The two Israeli soldiers were seized in a convoy ambush near Beth Yahun village in the 3-to-12 mile Lebanese border security zone. Two soldiers of the Israel-backed South Lebanon Army were killed and one SLA man was kidnapped.
Their captors call themselves the Islamic Resistance Front but are believed to be part of the fanatical Hezbullah (Party of God) movement, linked to Iran. Rabin said on a television interview Wednesday night that he took “very seriously indeed” a threat by the kidnappers to kill one of the two Israeli soldiers unless the IDF is withdrawn from south Lebanon by a 9 p.m. Thursday deadline, local time.
NO BARGAINING WITH THE KIDNAPPERS
The Defense Minister made it clear that Israel would not bargain with the kidnappers. While Israel has negotiated prisoner exchanges in the past, there is no way it would negotiate over “political or military demands,” he said, adding that a “change in the deployment of the army” was “non-negotiable.”
The Islamic Resistance Front claimed in Beirut Thursday that one of the soldiers has indeed been killed. There was no confirmation. Rabin hinted that the missing men may have been killed in the ambush two days earlier and the killers’ claim that they are being held hostage is false. He noted that the assailants’ initial intention certainly was to kill them, considering the number of bullets pumped into the car in which they were riding. Nevertheless, the Defense Minister declared, the dragnet mounted by IDF armor and infantry in south Lebanon will continue until there is no more “reasonable hope” of locating the kidnappers and their victims.

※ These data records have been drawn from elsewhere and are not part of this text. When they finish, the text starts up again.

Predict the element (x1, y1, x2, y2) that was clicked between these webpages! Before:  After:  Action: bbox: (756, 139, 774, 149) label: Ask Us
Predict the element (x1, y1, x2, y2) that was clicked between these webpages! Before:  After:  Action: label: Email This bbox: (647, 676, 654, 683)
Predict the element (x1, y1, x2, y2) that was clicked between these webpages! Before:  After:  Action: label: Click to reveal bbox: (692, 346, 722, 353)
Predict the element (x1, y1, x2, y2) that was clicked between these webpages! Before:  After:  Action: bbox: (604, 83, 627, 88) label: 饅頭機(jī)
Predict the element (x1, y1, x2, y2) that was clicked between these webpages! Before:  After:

He noted that the dogtags of the two soldiers and their identification papers were displayed on Beirut television Tuesday night. “But that does not mean that they themselves have been taken there,” he said.
Gen. Orr said Thursday there was no hard evidence that the soldiers were spirited away from the security zone or the area immediately to the north, or that either of them was been killed. In the absence of evidence to the contrary, the IDF search will continue, he said.
The IDF identified the two men Wednesday as Yossi Fink of Raanana and Rahamim Alsheich of Rosh Haayin, both 20 and both students at the Karnei Shomron yeshiva in the West Bank which combines religious instruction with military service.
Israel suffered one casualty since the search began. A sailor aboard an Israel Navy patrol boat was killed by gun fire from the Lebanese shore near Tyre Tuesday morning. He was identified as Daniel Amar, a 19-year-old naval rating from Netanya.
According to overseas media reports, as many as 1,500 IDF soldiers are conducting the search in south Lebanon, supported by hundreds of armored personnel carriers, halftracks, tanks and helicopters. Four terrorists believed to be members of Hezbullah were killed Wednesday in a clash with an IDF unit near Haris village in south Lebanon. There were no Israeli casualties.
The search is being conducted partly in areas patrolled by contingents of the United Nations Interim Force in Lebanon (UNIFIL), but no incidents involving Israeli and UNIFIL troops have been reported.